Neuroprotective effects of the complement terminal pathway during demyelination: implications for oligodendrocyte survival

Abstract

Multiple sclerosis (MS) is a chronic inflammatory demyelinating disease of the central nervous system that is mediated by activated lymphocytes, macrophages/microglia, and complement. In MS, the myelin-forming oligodendrocytes (OLGs) are the targets of the immune attack. Experimental evidence indicates that C5b-9 plays a role in demyelination during the acute phase of experimental allergic encephalomyelitis (EAE). Terminal complement C5b-9 complexes are capable of protecting OLGs from apoptosis. During chronic EAE complement C5 promotes axonal preservation, remyelination and provides protection from gliosis. These findings indicate that the activation of complement and C5b-9 assembly can also have protective roles during demyelination.

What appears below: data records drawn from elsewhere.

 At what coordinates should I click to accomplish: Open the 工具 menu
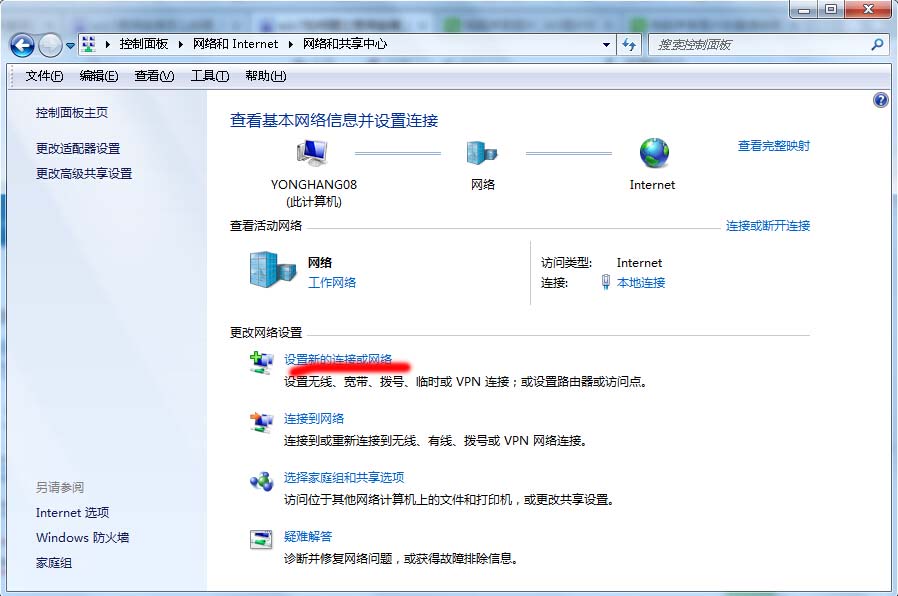tap(212, 75)
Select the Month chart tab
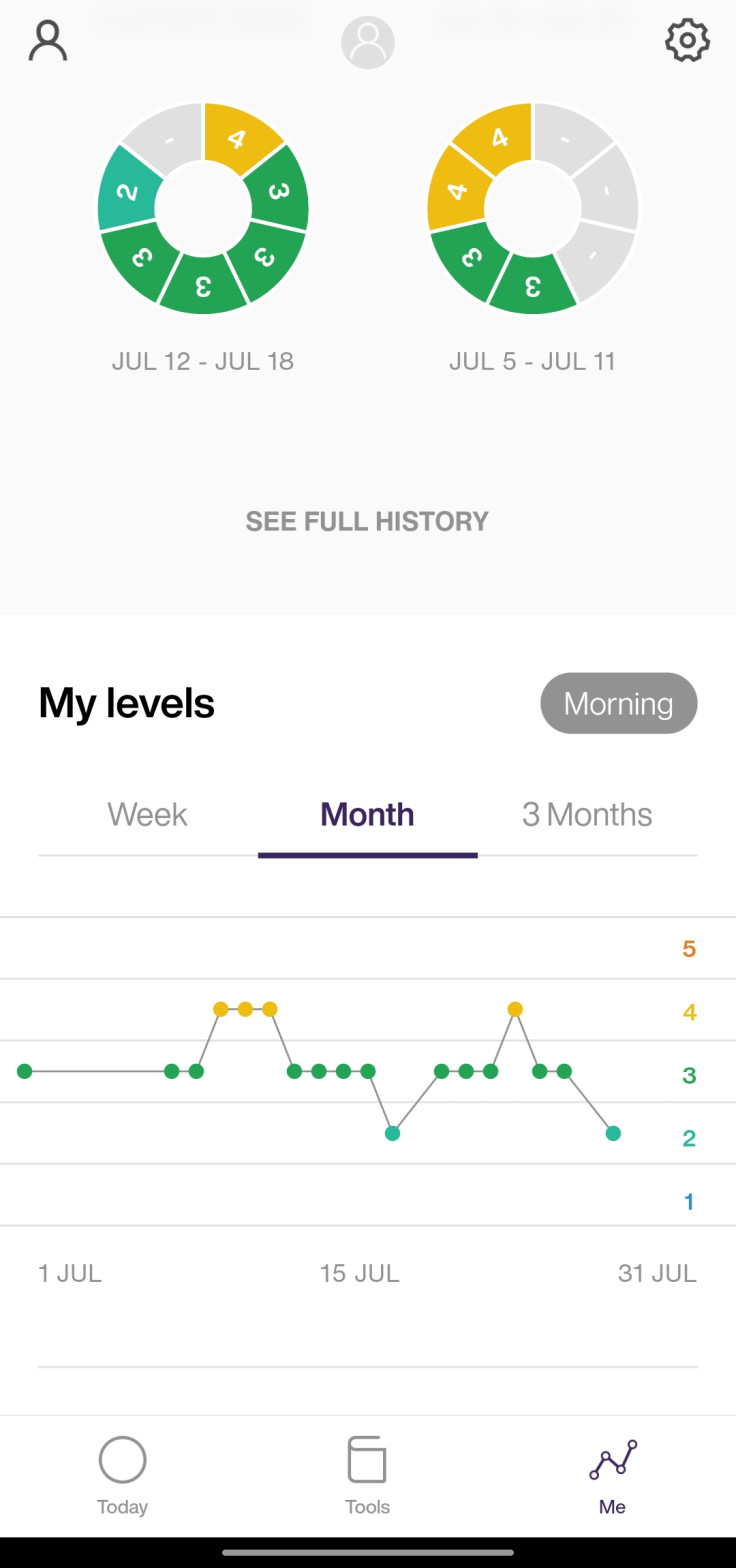 point(367,814)
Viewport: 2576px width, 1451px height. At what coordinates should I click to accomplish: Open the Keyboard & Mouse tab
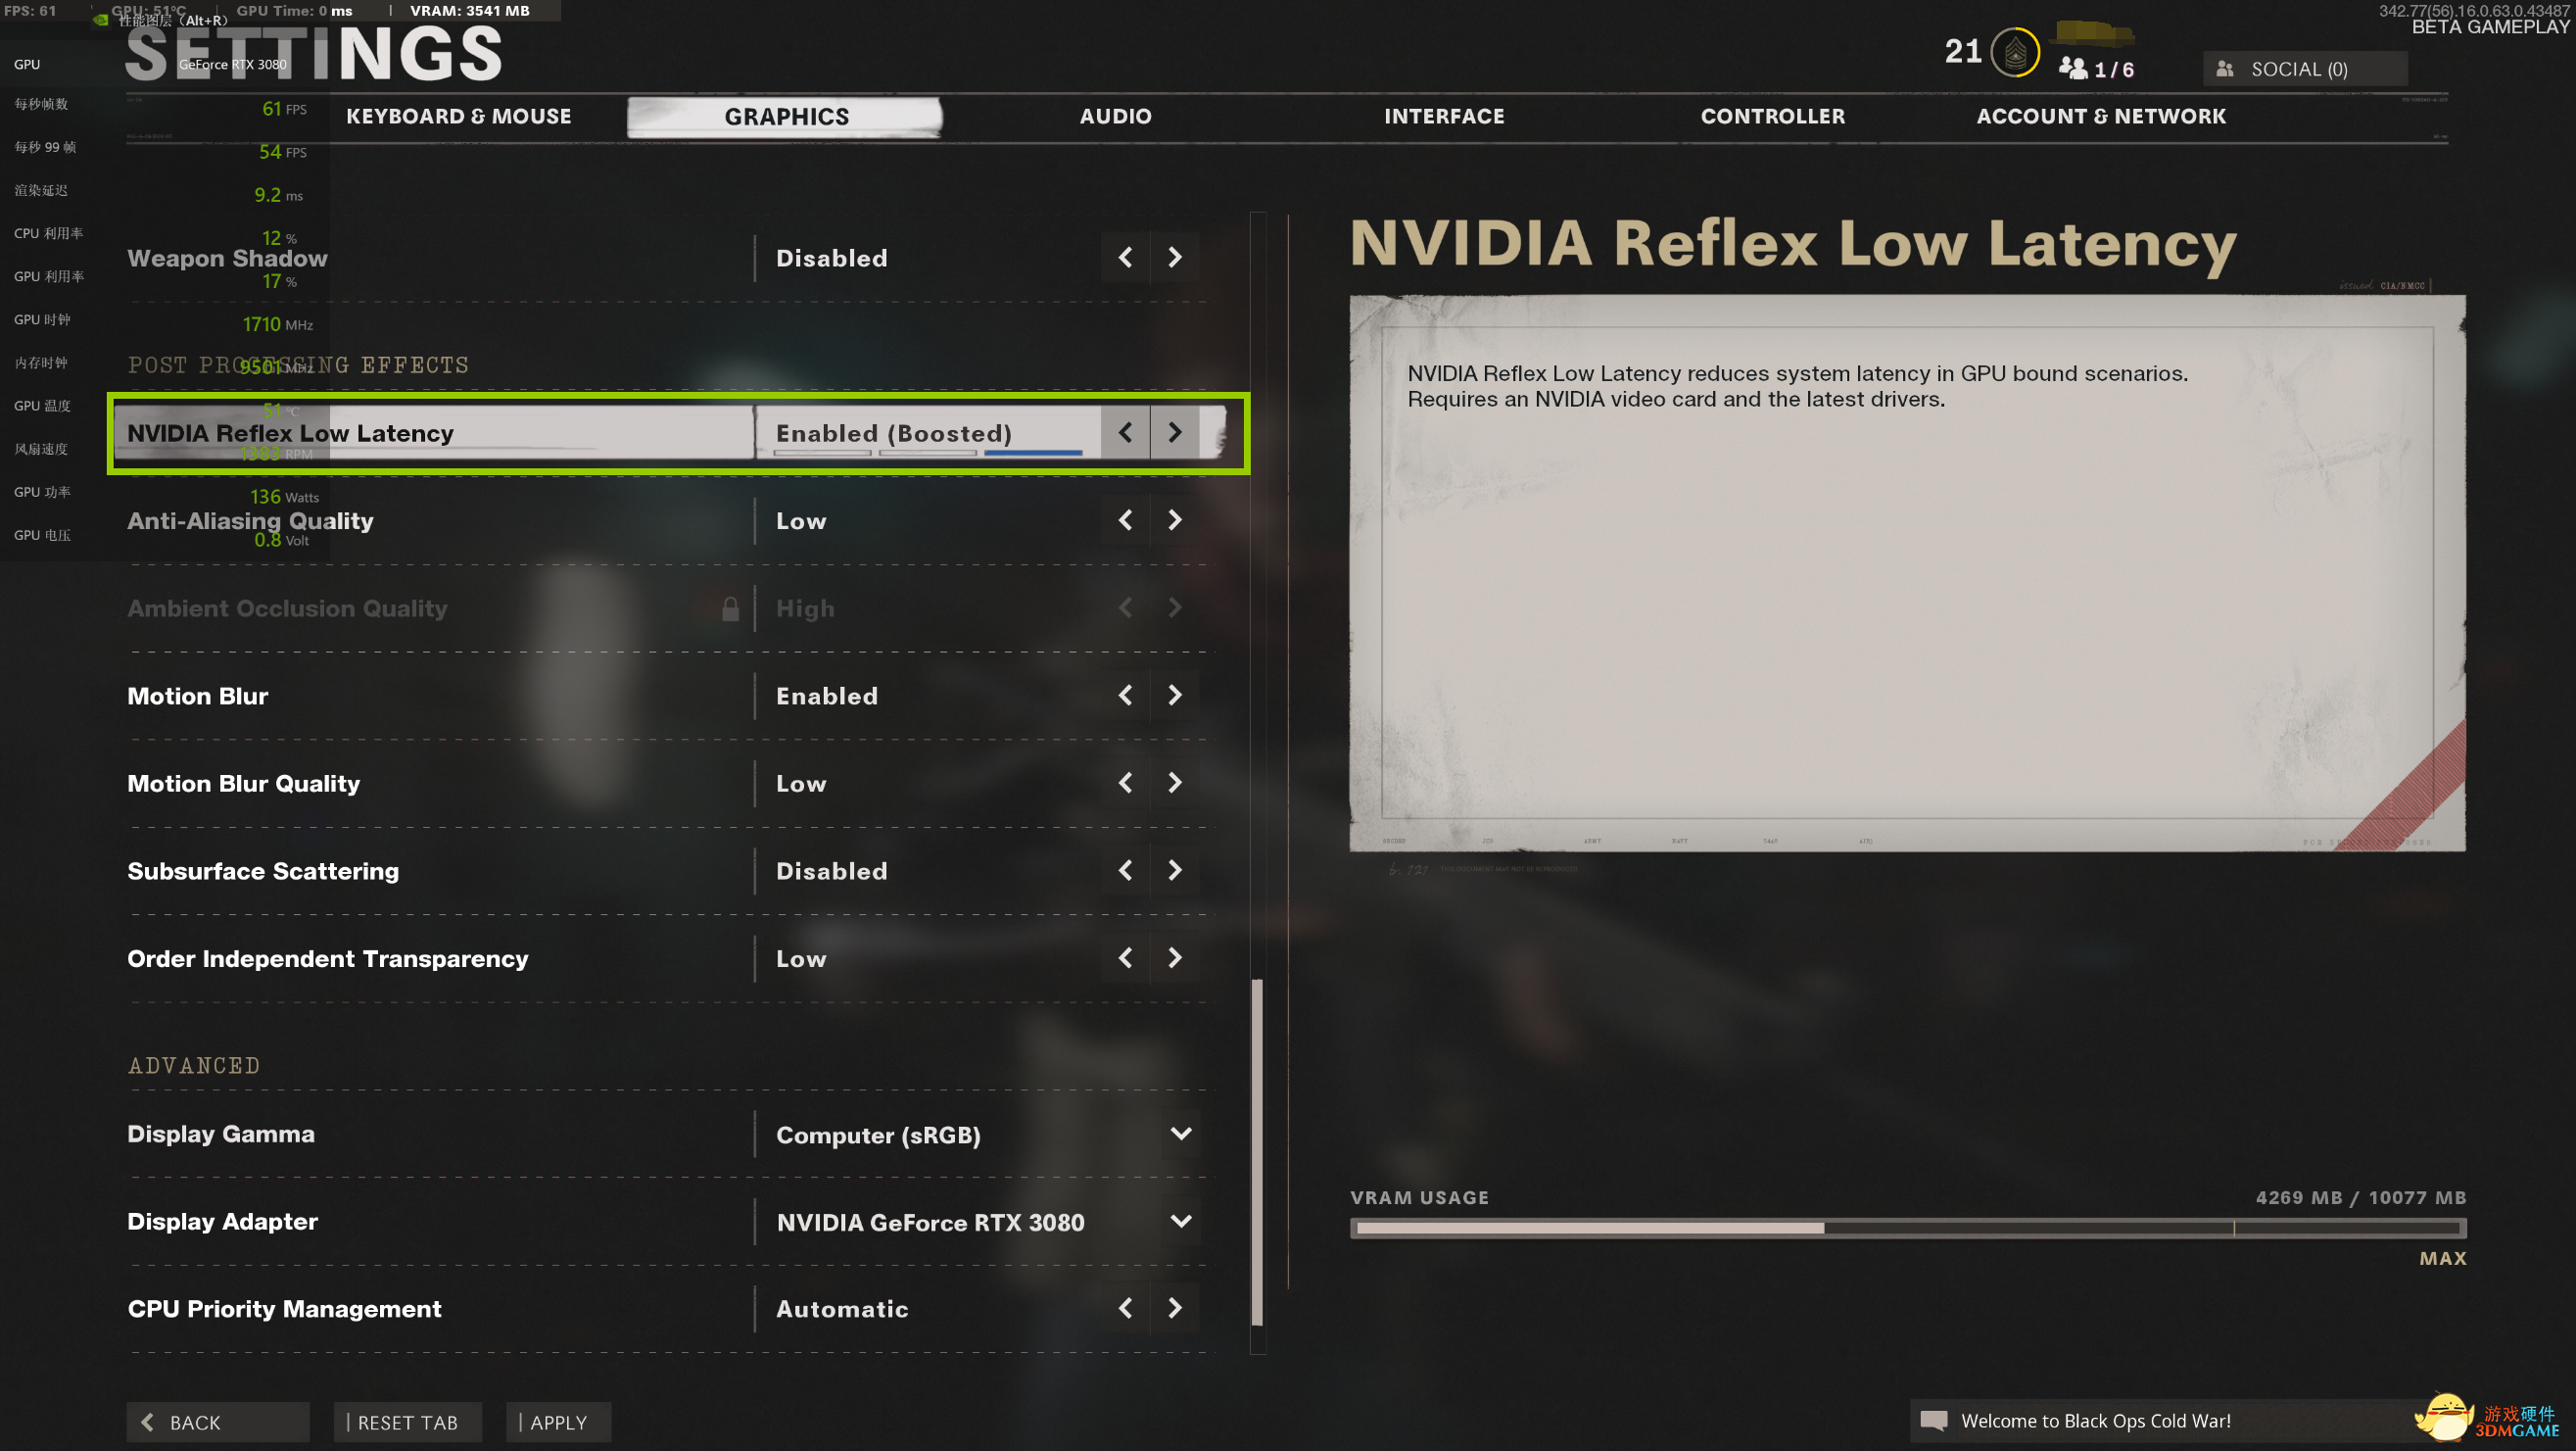point(459,117)
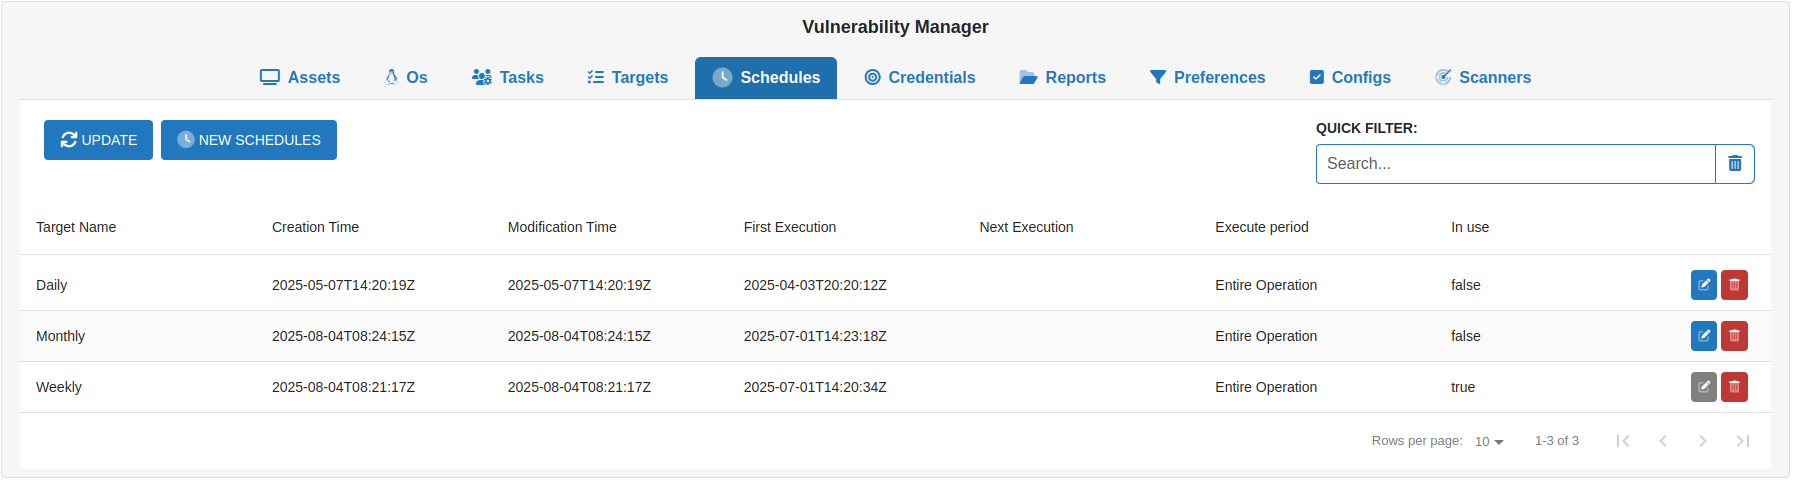This screenshot has height=481, width=1793.
Task: Go to next page arrow
Action: point(1702,441)
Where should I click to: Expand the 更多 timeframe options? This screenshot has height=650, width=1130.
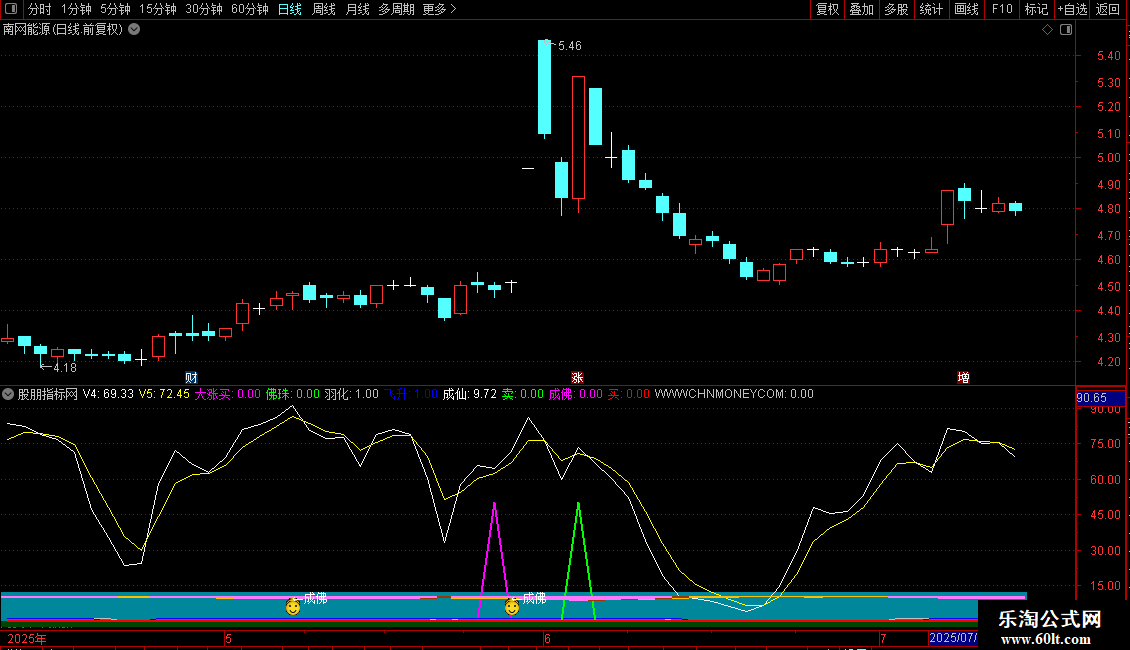pos(439,9)
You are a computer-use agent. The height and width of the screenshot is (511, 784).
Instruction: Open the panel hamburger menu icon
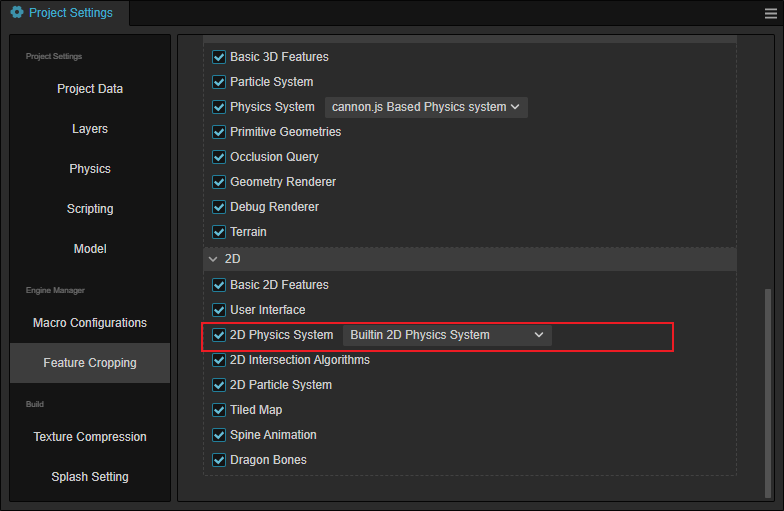tap(770, 13)
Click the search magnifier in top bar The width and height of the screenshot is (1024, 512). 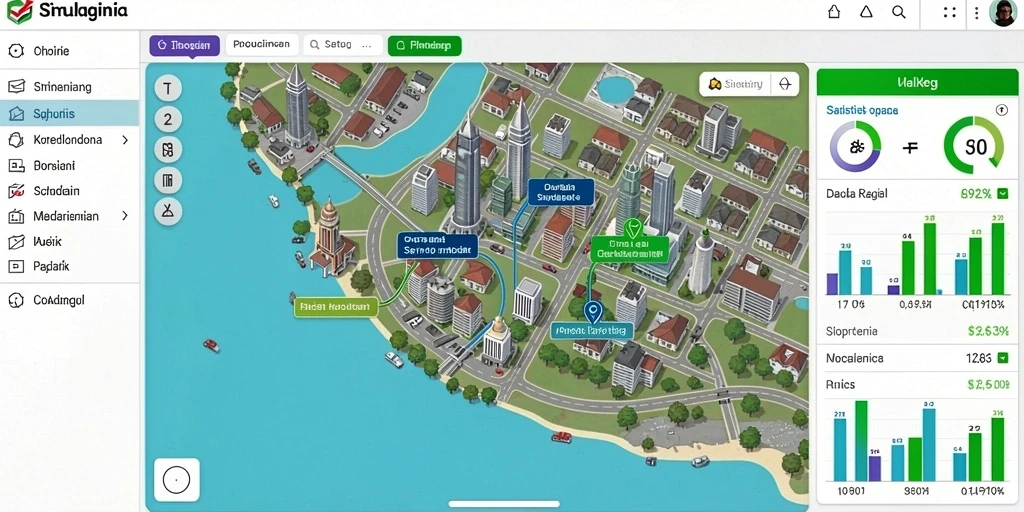(x=899, y=12)
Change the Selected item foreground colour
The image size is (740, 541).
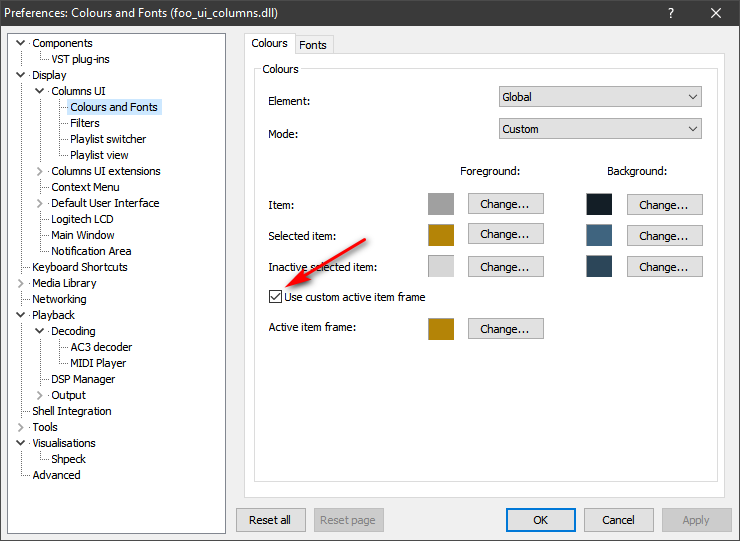click(506, 235)
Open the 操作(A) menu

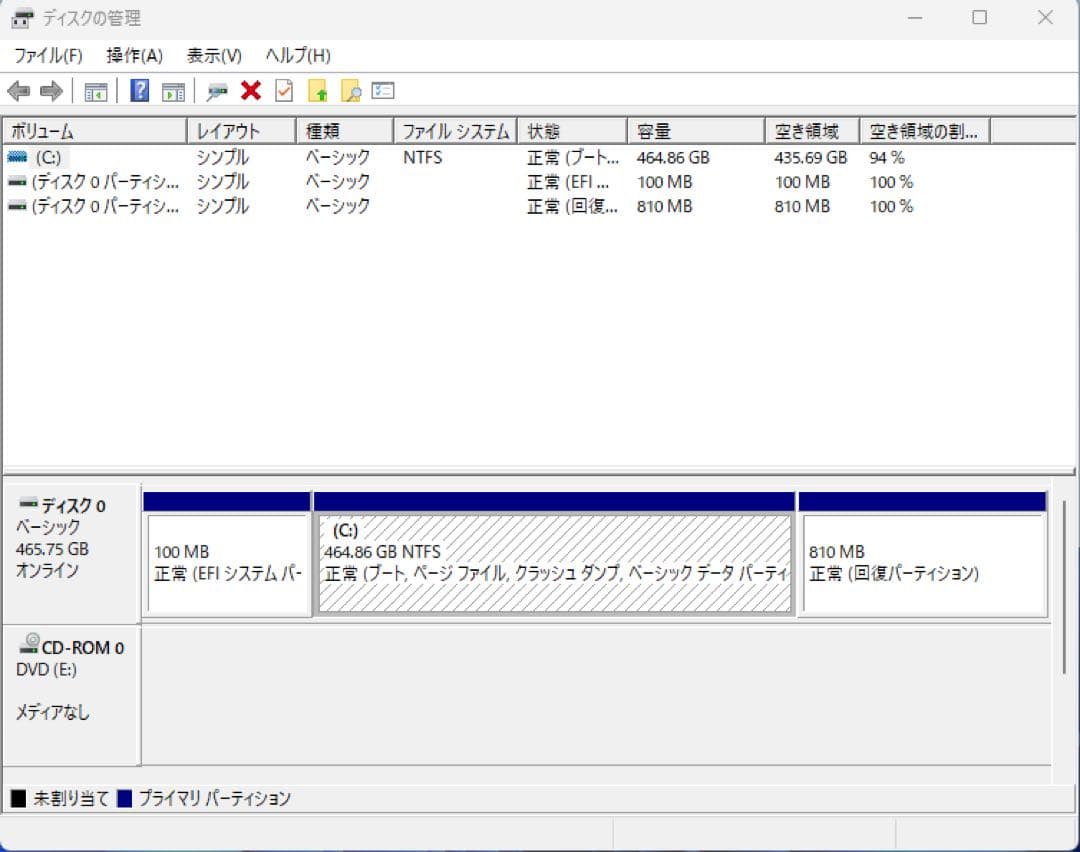point(130,55)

Figure 1. Complement activation pathways and assembly of the terminal pathway

The classical pathway is initiated by the binding of the C1 complex to antibody bound by antigen, leading to the formation of the C4b2a enzyme complex, known as the C3 convertase. The lectin pathway is activated by the binding of either MBL or ficolin and MAPS1, 2, and 3, respectively, to an array of mannose groups on the surface of bacterial cells and the generation of C3 convertase of the classical pathway. The alternative pathway is initiated by hydrolyzed C3 and factor B and the subsequent formation of the alternative pathway C3 convertase, C3bBb. Generation of C3 convertase allows the formation of the C5 convertase enzyme, which initiates the formation of the C5b-9 terminal complement complex. The complement system is regulated at several levels: CD55, CR1, CD46, C4bp, and factors I and H regulate the activity of the C3 convertase and C5 convertase, and other proteins such as CD59 block the final assembly of the pores by preventing the binding of C9. The S protein/vitronectin binds to C5b-7 and leads to the formation of a cytolytically inactive SC5b-9 complex.

Figure 2. Impact of cytokines on OLGs

Activated mycroglia, T-lymphocytes, and macrophages present in the CNS during MS produce various cytokines and mediators (TNFα, IFNγ, FasL and TRAIL) that induce OLG cell death. Cytokines belonging to the TNF receptor superfamily and IFNγ produced by inflammatory cells induce caspase activation and also deregulate the balance between the pro-apoptotic and anti-apoptotic members of the Bcl-2 family of proteins. This deregulation leads to mitochondrial dysfunction and induction of OLG cell death. Cell death then contributes to the decrease in OLGs number seen in MS lesions and ultimately leads to increased demyelination and axonal injury.

Figure 3. Signaling pathways that are activated by C5b-9 and involved in OLG survival

Insertion of the sublytic C5b-9 into the cell membrane leads to G-protein activation, followed by the activation of PI3K and Akt. Activation of PI3K induces up-regulation of FLIP and inhibition of caspase-8 processing, thereby inhibiting Fas-induced apoptosis in OLGs. Inhibition of caspase-8 processing is also responsible for the inhibition of Bid cleavage. Akt is able to induce the phosphorylation of Bad and Bim and protects the mitochondria from pore formation by Bax/Bak and cytochrome c release. All these signaling pathways result in the inhibition of apoptosis and OLGs survival.

Figure 4. Expression of TGF-β33 and CTGF in chronic EAE

Expression of TGF-β3 and CTGF was examined by western blotting. Spinal cords from C5-s and C5-d mice with chronic EAE were lysed in RIPA buffer and fractionated on 10% PAGE gels, followed by transfer to nitrocellulose. Increased levels of TGF-β3 and CTGF were found in C5-d mice.